Apart from the later vindication of friends of the artist such as Miquel Utrillo, or art historians and critics like Rafael Santos Torroella and Josep M. Cadena, the recovery of Smith’s work was really down to the gallery owners and antiquarians who, albeit posthumously, credited his talent. First was the Sala Rovira, in the Rambla de Catalunya which offered a splendid show of his drawings from 1907 to 1911, resulting in his works beginning to form part of private collections. After that was the Sala Parès, which organised another exhibition of his work in 1985. Four years later it was Arthur Ramon who, in addition to drawings, showed a series of sculptures, posthumously cast in bronze from the clays which had recently been identified and recovered from the demolition of a house owned by Manuel Rius i Rius, in the Bonanova neighbourhood of Barcelona. In parallel some institutions have received major donations from his heirs: Elizabeth Knapp and Enrique García-Herraiz, the Hispanic Society of America, in New York, and the Library of Catalonia and the Calcografía Nacional (national collection of copper-plate engravings), which both organised thematic exhibitions of the artist. But the other institutions and museums which received donations did nothing. Not the Spanish National Library, nor the Reina Sofía, or the Lázaro Galdiano. Neither did the Museum of Modern Art which, over time would become the National Art Museum of Catalonia.

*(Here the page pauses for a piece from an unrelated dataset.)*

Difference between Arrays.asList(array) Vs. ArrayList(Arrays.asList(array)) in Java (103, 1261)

The only organisations to put on exhibitions of Smith’s work were the MAPFRE Foundation, alongside Pablo Jiménez Burillo in 2001, the Palau Foundation, with Josep Palau i Fabre in 2005, which had not received any donations but had acquired the works out of the interest they had in the accursed sculptor. In 2009, the Museum of Art of Cerdanyola opened and it was the first to dedicate a whole room to the artist, thanks to a new and substantial donation by García-Herraiz. Finally, in 2017, the MNAC presented the retrospective that they had owed the artist for so many years.
This year, it is the Palau Antiguitats together with Clavell Morgades, who are taking the lead in vindicating Smith with a small but well-nourished retrospective which embraces all his facets and times, with some works that are as well-known as they are memorable and others which we are seeing for the first time and which allow us to get to know a bit better the profile of a sculptor, draughtsman and engraver, who was as fascinating as he was contradictory.
The exhibition Ismael Smith (1886-1972). Barcelona, París, Nova York, can be visited at Palau Antiguitats, in Barcelona, until January 31, 2019.